The country round New York is surpassingly and exquisitely picturesque. The
climate, as I have already intimated, is somewhat of the warmest. What it would
be, without the sea breezes which come from its beautiful Bay in the evening
time, I will not throw myself or my readers into a fever by inquiring.
The tone of the best society in this city, is like that of Boston; here and
there, it may be, with a greater infusion of the mercantile spirit, but
generally polished and refined, and always most hospitable. The houses and
tables are elegant; the hours later and more rakish; and there is, perhaps, a
greater spirit of contention in reference to appearances, and the display of
wealth and costly living. The ladies are singularly beautiful.

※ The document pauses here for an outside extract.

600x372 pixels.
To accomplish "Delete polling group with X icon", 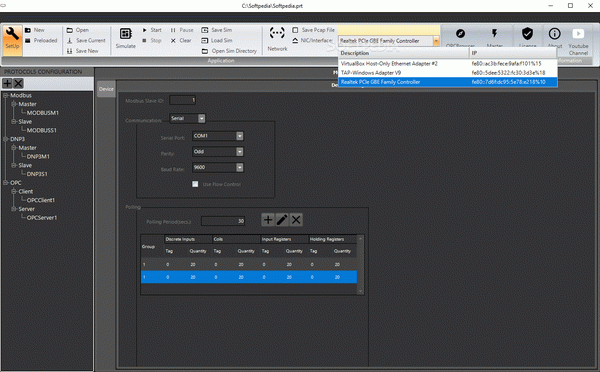I will 296,220.
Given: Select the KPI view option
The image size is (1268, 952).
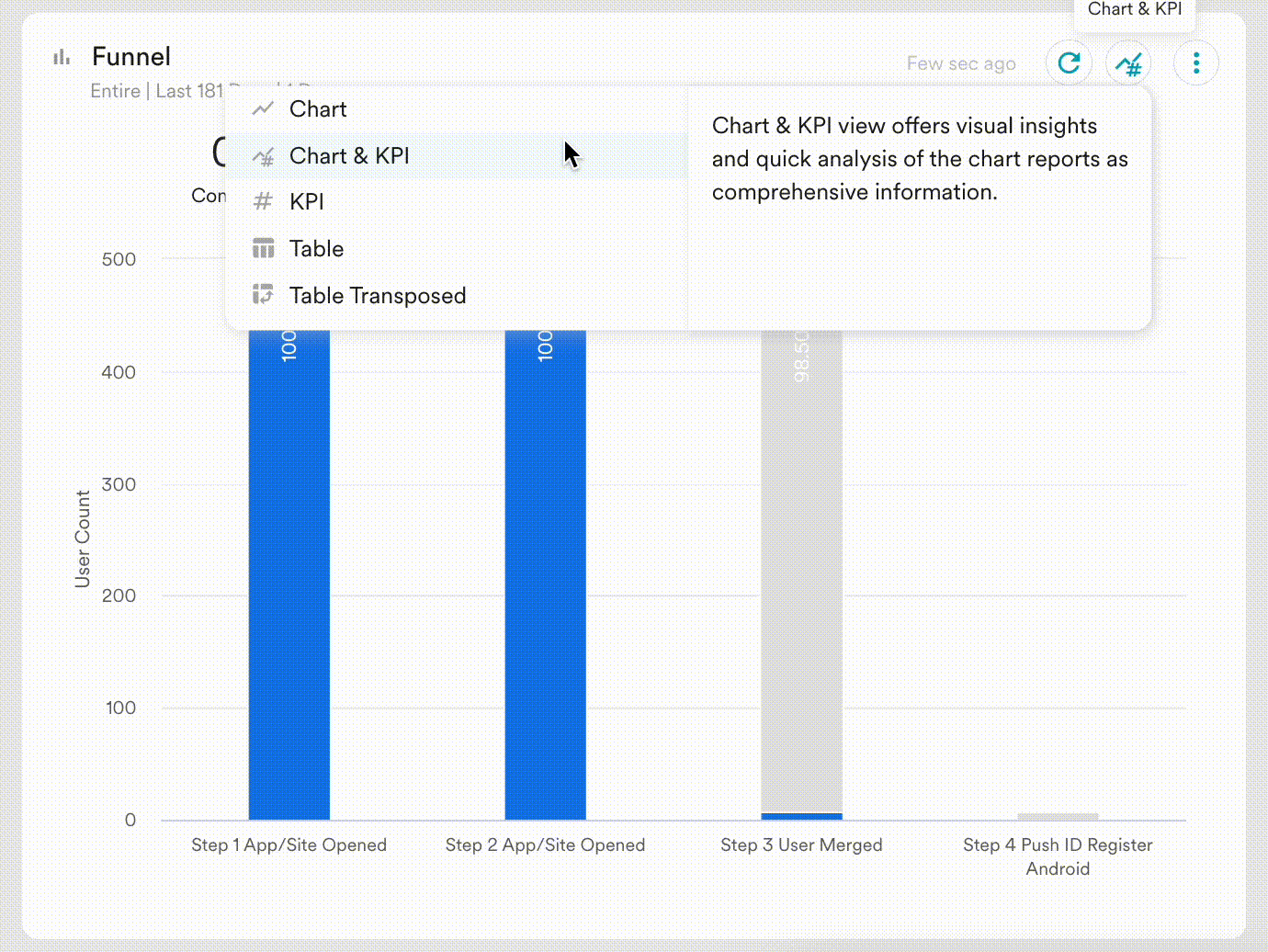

Before I left New York I made arrangements for securing a passage home in the
George Washington packet ship, which was advertised to sail in June: that being
the month in which I had determined, if prevented by no accident in the course
of my ramblings, to leave America.
I never thought that going back to England, returning to all who are dear to
me, and to pursuits that have insensibly grown to be a part of my nature, I
could have felt so much sorrow as I endured, when I parted at last, on board
this ship, with the friends who had accompanied me from this city. I never
thought the name of any place, so far away and so lately known, could ever
associate itself in my mind with the crowd of affectionate remembrances that now
cluster about it. There are those in this city who would brighten, to me, the
darkest winter-day that ever glimmered and went out in Lapland; and before whose
presence even Home grew dim, when they and I exchanged that painful word which
mingles with our every thought and deed; which haunts our cradle-heads in
infancy, and closes up the vista of our lives in age.